> [Reading text]:
-- START --

# Tarantula display in a zoo



## HalcyonInverts (Jul 22, 2009)

ok guys... heres one for you...

Im overhauling one of my invert displays where i work and although i have a load of experience with pet holes and baboons etc ive never really gone into the whole arboreal or show spider thing...

Well, i want to retire the veteran chile rose on display and want some suggestions of good display spiders that people would _want_ to see in a public collection. Its a display more suited to a mid sized arboreal, and it must be a sexy showy spider that will either be out alot or web up to the max!

Fire away!...


----------



## Josh-sama (Sep 26, 2008)

GBB? 
P. Metallica?
T. Blondis / Apophysis (Goliaths seem to catch the attention of people as they go "I KNOW THAT SPIDER!"


Could possibly have a true spider setup? Ladybird Spiders are very cool.


----------



## HalcyonInverts (Jul 22, 2009)

yeah ive toyed with the thought of a Nephila Sp. Tanzania display before now. Love raising those spiders! And ive done a False widow display for a British Invasion exhibiton. but ladybirds sound good, will look into that one...

keep em coming!


----------



## Josh-sama (Sep 26, 2008)

Alot of the Erseus species are very colorful and would look pretty good on display.










Eresus sandaliatus










Eresus ???










Eresus albopictus


----------



## mikemike118 (Aug 15, 2009)

*heres a gorgeous one for you*

this is lovely tarantula, which is pretty rare (so be prepared for spending of some pennys and waiting a little time, unless your really lucky) ....

but if you get some of these, then you will be in for a surprise, as they are great for the webbing, and they are baboons!

left is female and right is male, hope you like them as much as i do!









im currently saving for some:flrt::flrt:


----------



## HalcyonInverts (Jul 22, 2009)

are they M.balfouri???

Gorgeous spiders!!! another lead to chase up tommorow...


----------



## mikemike118 (Aug 15, 2009)

*spot on!*



HalcyonInverts said:


> are they M.balfouri???
> 
> Gorgeous spiders!!! another lead to chase up tommorow...


spot on mate!

im not exactly a pro, and only been into the hobby for a good year now, and absolutly amazed by these!

As of yet i haven't found a care sheet for these but search for ceratogyrus darlingi or ceratogyrus marshalli and it should be similar, but i must say that i don't follow care sheets to the words, but lets you preapre for what you want/getting!


----------



## jack_rep (Sep 11, 2008)

-- END --

> [Information supplied]:
-- START --

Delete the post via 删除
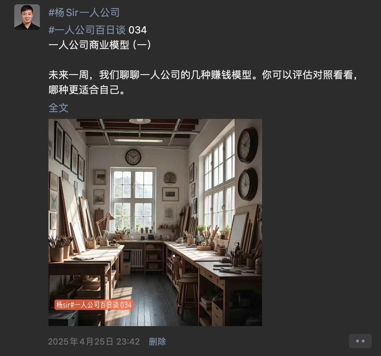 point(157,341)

-- END --
-- START --

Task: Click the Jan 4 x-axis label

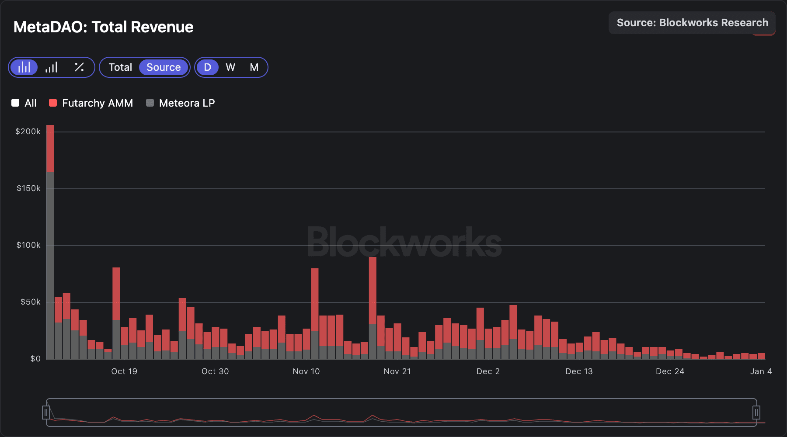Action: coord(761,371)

-- END --

> [Tasks to complete]:
1. In the forum thread about a zoo tarantula display, list every spider that Josh-sama suggests in the first reply from that user.
2. In the forum thread about a zoo tarantula display, which two species does mikemike118 suggest searching for, since no care sheet for M.balfouri has turned up?

> [Results of the exercise]:
1.
- GBB
- P. Metallica
- T. Blondis / Apophysis
- Ladybird Spiders

2. Ceratogyrus darlingi or ceratogyrus marshalli.